* **STATED EXERCISE**:
Retype each of the following records without any changes.

* **THE INPUT**:
******************************
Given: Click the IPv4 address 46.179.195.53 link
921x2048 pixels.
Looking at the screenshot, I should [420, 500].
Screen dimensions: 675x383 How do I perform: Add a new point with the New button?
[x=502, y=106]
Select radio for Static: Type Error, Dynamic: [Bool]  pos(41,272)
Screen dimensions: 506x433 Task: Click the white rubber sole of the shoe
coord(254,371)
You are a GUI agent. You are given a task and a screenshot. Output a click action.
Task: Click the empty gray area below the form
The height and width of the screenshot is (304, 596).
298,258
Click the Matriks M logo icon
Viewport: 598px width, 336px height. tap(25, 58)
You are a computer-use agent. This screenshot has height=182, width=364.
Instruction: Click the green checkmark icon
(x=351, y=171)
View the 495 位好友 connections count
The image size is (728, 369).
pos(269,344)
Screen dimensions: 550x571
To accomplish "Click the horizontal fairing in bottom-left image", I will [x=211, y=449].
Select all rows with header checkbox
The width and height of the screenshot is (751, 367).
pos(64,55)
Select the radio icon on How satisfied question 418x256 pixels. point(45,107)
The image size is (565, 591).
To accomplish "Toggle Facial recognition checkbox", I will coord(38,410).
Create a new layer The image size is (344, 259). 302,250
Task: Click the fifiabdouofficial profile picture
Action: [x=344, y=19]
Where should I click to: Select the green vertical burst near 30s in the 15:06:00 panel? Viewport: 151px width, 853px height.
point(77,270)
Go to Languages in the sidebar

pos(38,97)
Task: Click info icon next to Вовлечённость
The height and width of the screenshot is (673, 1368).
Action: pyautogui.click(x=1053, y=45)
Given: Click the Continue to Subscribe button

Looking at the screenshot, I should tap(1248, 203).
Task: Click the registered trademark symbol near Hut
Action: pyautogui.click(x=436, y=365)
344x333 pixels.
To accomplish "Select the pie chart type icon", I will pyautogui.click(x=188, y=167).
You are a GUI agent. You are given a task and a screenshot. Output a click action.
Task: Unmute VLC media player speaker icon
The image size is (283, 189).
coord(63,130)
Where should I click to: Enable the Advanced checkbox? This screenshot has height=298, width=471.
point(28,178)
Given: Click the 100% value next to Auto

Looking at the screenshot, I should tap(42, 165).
******************************
* **EXERCISE SOLUTION**:
Given: Click the IPv4 address 46.179.195.53 link
921x2048 pixels.
Looking at the screenshot, I should [420, 500].
Screen dimensions: 675x383 How do I perform: Add a new point with the New button?
[x=502, y=106]
Select radio for Static: Type Error, Dynamic: [Bool]  pos(41,272)
Screen dimensions: 506x433 Task: Click the white rubber sole of the shoe
coord(254,371)
You are a GUI agent. You are given a task and a screenshot. Output a click action.
Task: Click the empty gray area below the form
The height and width of the screenshot is (304, 596).
298,258
Click the Matriks M logo icon
Viewport: 598px width, 336px height. tap(25, 58)
You are a computer-use agent. This screenshot has height=182, width=364.
Instruction: Click the green checkmark icon
(x=351, y=171)
View the 495 位好友 connections count
The image size is (728, 369).
pos(269,344)
Screen dimensions: 550x571
To accomplish "Click the horizontal fairing in bottom-left image", I will [x=211, y=449].
Select all rows with header checkbox
The width and height of the screenshot is (751, 367).
pos(64,55)
Select the radio icon on How satisfied question 418x256 pixels. point(45,107)
The image size is (565, 591).
To accomplish "Toggle Facial recognition checkbox", I will coord(38,410).
Create a new layer The image size is (344, 259). 302,250
Task: Click the fifiabdouofficial profile picture
Action: [x=344, y=19]
Where should I click to: Select the green vertical burst near 30s in the 15:06:00 panel? Viewport: 151px width, 853px height.
point(77,270)
Go to Languages in the sidebar

pos(38,97)
Task: Click info icon next to Вовлечённость
The height and width of the screenshot is (673, 1368).
Action: pyautogui.click(x=1053, y=45)
Given: Click the Continue to Subscribe button

Looking at the screenshot, I should tap(1248, 203).
Task: Click the registered trademark symbol near Hut
Action: pyautogui.click(x=436, y=365)
344x333 pixels.
To accomplish "Select the pie chart type icon", I will pyautogui.click(x=188, y=167).
You are a GUI agent. You are given a task and a screenshot. Output a click action.
Task: Unmute VLC media player speaker icon
The image size is (283, 189).
coord(63,130)
Where should I click to: Enable the Advanced checkbox? This screenshot has height=298, width=471.
point(28,178)
Given: Click the 100% value next to Auto

Looking at the screenshot, I should tap(42, 165).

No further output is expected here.